Written exercise: Reproduce the lines starting at the one that contains "Task: Click the blue word Risks" and ending at the one that contains "pos(231,55)", both included. Leave the pictures out.

Records for processing:
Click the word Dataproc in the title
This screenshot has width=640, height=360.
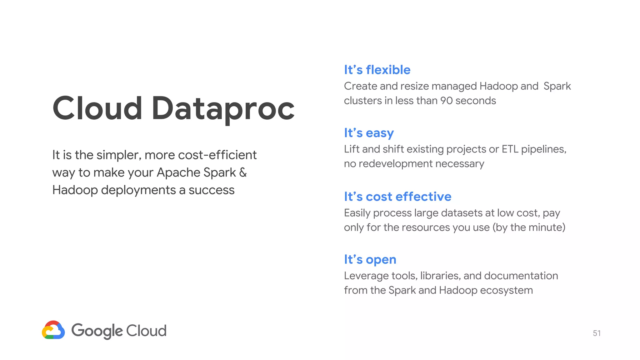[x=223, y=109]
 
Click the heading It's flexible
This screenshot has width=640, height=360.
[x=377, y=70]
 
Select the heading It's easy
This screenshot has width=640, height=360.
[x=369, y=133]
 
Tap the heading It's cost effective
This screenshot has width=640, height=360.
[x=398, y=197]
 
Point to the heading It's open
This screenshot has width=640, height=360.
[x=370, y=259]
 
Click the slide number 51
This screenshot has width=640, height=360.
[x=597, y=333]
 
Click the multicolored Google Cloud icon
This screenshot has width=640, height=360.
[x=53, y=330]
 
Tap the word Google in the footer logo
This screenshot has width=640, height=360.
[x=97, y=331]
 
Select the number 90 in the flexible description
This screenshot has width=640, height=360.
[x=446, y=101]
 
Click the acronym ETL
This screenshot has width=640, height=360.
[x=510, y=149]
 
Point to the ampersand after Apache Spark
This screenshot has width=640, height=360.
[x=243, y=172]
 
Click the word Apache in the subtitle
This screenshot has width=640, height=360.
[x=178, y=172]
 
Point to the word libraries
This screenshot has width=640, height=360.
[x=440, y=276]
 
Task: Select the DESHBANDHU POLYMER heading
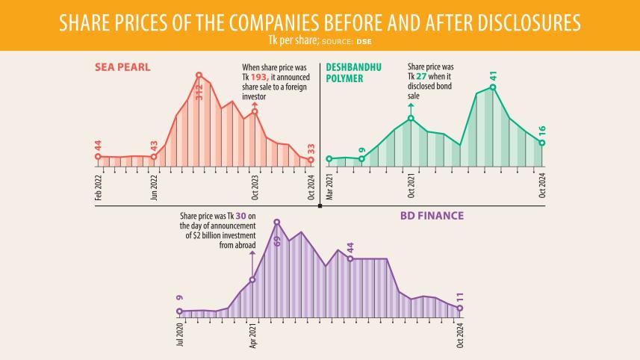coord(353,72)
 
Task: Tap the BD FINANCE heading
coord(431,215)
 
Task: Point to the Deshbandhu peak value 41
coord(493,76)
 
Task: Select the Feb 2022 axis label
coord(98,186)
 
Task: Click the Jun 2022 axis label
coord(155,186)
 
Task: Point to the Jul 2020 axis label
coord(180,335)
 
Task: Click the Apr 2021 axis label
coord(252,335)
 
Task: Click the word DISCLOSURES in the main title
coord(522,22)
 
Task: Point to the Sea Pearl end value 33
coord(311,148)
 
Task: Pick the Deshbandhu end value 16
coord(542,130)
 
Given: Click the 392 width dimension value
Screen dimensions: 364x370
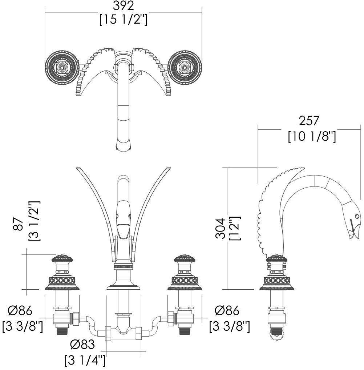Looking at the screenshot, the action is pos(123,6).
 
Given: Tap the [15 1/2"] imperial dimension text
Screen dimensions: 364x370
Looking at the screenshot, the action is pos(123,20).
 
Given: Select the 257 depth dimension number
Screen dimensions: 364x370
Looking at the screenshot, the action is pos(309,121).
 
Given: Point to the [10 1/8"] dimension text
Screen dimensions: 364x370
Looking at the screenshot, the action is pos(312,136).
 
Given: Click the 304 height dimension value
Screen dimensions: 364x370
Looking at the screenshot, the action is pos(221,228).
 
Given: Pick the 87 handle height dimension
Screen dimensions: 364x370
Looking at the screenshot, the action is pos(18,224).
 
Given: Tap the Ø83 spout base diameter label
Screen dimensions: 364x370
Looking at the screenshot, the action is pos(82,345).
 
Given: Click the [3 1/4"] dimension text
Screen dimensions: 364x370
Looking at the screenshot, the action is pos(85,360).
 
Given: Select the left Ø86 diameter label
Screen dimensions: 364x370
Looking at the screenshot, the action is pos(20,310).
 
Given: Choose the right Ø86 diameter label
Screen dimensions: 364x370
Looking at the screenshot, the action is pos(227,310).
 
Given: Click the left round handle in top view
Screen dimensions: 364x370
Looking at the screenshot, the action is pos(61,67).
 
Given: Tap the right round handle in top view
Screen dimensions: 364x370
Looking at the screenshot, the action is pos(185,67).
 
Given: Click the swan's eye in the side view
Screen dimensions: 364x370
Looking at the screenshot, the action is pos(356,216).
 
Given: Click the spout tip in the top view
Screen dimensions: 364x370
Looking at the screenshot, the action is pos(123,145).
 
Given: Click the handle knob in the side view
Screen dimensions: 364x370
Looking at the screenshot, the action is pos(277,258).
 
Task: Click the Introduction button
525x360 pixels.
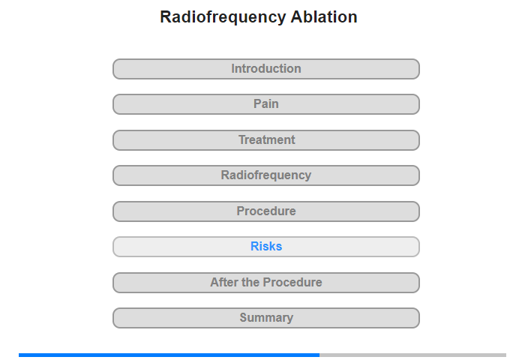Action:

--

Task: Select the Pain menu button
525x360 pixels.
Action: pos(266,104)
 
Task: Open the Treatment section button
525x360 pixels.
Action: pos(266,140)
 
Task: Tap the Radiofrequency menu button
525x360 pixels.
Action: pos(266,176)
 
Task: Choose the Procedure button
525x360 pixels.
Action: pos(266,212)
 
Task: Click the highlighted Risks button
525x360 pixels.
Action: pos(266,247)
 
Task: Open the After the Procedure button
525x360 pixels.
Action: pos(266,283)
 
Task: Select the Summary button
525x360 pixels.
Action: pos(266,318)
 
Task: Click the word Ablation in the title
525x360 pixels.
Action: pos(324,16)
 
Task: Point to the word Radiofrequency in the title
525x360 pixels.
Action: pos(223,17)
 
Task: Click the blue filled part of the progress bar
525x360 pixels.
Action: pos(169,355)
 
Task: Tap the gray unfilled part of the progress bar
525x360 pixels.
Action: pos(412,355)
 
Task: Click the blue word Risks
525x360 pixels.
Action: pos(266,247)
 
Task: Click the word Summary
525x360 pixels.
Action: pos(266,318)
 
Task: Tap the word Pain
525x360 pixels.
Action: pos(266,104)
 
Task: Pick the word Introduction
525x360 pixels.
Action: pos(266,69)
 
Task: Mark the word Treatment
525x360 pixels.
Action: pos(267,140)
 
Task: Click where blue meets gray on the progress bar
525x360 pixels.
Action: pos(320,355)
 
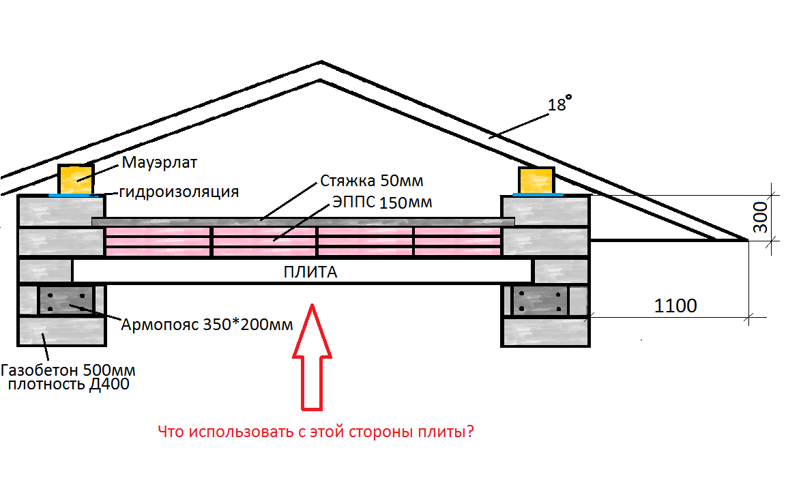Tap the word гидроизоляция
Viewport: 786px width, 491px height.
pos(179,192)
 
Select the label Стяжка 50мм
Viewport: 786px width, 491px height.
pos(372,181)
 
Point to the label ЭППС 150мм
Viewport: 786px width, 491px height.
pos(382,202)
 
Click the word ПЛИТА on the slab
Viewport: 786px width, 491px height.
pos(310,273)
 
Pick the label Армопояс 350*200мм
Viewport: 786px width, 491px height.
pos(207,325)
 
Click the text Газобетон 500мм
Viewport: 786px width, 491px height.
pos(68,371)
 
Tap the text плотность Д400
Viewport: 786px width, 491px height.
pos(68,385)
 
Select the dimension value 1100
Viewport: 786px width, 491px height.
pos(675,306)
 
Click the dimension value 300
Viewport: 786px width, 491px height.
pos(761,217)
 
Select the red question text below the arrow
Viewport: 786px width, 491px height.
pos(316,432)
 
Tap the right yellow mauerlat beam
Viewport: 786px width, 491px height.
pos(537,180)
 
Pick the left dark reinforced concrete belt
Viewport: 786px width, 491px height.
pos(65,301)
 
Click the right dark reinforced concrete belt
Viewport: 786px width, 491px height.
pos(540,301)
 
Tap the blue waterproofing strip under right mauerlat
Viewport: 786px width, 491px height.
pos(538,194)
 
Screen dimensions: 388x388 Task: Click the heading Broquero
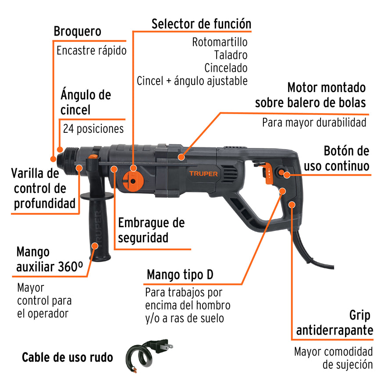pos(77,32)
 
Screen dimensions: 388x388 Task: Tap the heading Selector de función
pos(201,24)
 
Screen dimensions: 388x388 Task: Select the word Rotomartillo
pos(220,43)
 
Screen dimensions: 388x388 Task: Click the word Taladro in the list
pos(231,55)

* * *

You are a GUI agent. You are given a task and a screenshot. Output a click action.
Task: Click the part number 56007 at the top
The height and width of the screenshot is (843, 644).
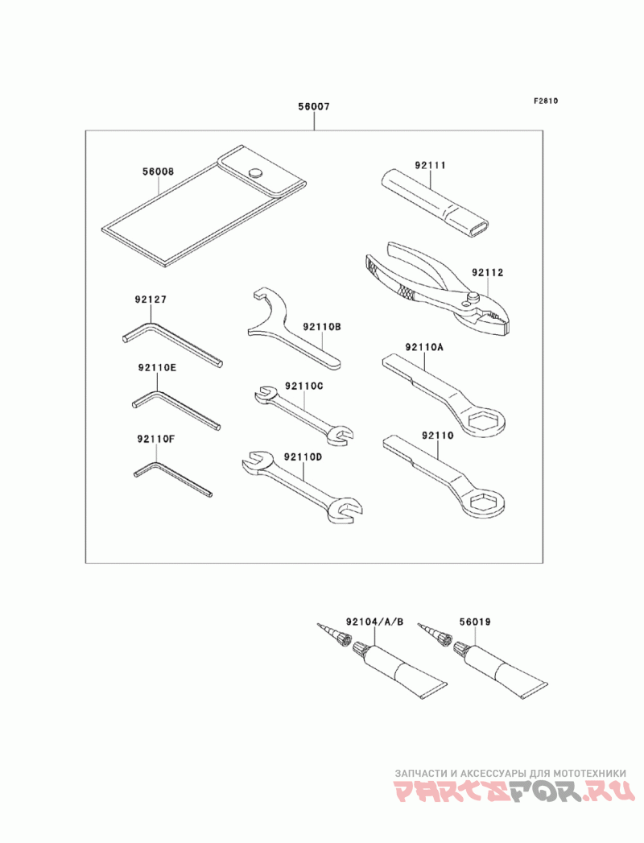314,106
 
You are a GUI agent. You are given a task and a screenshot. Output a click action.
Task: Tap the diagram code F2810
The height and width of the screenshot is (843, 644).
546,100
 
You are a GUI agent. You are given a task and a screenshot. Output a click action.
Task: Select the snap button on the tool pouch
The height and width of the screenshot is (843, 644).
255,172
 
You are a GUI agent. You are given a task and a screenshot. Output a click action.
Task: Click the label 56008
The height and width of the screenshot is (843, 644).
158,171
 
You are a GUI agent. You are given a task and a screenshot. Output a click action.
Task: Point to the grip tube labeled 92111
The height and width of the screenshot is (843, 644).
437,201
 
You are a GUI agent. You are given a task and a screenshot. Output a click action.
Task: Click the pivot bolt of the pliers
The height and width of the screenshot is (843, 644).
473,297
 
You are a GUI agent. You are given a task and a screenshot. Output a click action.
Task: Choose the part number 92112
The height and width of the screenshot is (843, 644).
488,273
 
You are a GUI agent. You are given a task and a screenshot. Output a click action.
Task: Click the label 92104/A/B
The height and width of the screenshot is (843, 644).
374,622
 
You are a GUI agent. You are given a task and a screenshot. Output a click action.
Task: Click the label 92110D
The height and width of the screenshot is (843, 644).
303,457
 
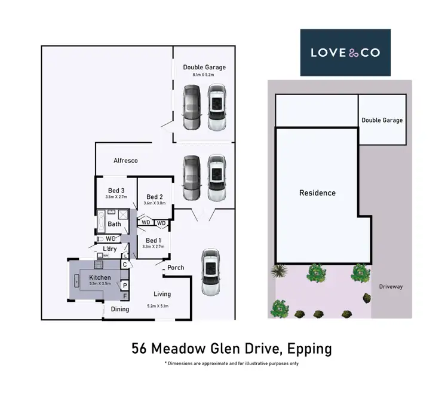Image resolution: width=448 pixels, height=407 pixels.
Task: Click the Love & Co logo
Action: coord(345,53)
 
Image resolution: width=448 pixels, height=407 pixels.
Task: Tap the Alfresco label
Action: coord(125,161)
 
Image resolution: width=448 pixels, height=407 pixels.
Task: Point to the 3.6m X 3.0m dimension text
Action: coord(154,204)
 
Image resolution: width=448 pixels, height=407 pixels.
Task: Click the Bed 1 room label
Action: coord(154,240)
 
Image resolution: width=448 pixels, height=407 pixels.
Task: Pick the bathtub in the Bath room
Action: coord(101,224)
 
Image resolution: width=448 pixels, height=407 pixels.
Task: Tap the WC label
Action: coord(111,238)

Reply:
Task: Click the blue word Risks
525x360 pixels.
Action: pos(266,247)
 
Task: Click the word Summary
525x360 pixels.
Action: pos(266,318)
 
Task: Tap the word Pain
525x360 pixels.
Action: pos(266,104)
 
Task: Pick the word Introduction
525x360 pixels.
Action: pos(266,69)
 
Task: Mark the word Treatment
525x360 pixels.
Action: pos(267,140)
 
Task: Click where blue meets gray on the progress bar
525x360 pixels.
Action: pos(320,355)
 
Tap the word гидроизоляция
Viewport: 786px width, 491px height.
pos(179,192)
 
Select the label Стяжка 50мм
Viewport: 786px width, 491px height.
pos(372,181)
 
Point to the label ЭППС 150мм
Viewport: 786px width, 491px height.
pos(382,202)
 
Click the word ПЛИТА on the slab
Viewport: 786px width, 491px height.
pos(310,273)
 
Pick the label Армопояс 350*200мм
Viewport: 786px width, 491px height.
pos(207,325)
 
Click the text Газобетон 500мм
Viewport: 786px width, 491px height.
pos(68,371)
 
Tap the text плотность Д400
Viewport: 786px width, 491px height.
pos(68,385)
 
Select the dimension value 1100
Viewport: 786px width, 491px height.
pos(675,306)
 
Click the dimension value 300
Viewport: 786px width, 491px height.
pos(761,217)
 
Select the red question text below the arrow
Viewport: 786px width, 491px height.
pos(316,432)
 
Tap the right yellow mauerlat beam
Viewport: 786px width, 491px height.
pos(537,180)
 
Pick the left dark reinforced concrete belt
Viewport: 786px width, 491px height.
pos(65,301)
 
Click the right dark reinforced concrete belt
Viewport: 786px width, 491px height.
pos(540,301)
 
Tap the blue waterproofing strip under right mauerlat
Viewport: 786px width, 491px height.
pos(538,194)
 
Screen dimensions: 388x388 Task: Click the heading Broquero
pos(77,32)
 
Screen dimensions: 388x388 Task: Tap the heading Selector de función
pos(201,24)
 
Screen dimensions: 388x388 Task: Select the word Rotomartillo
pos(220,43)
 
Screen dimensions: 388x388 Task: Click the word Taladro in the list
pos(231,55)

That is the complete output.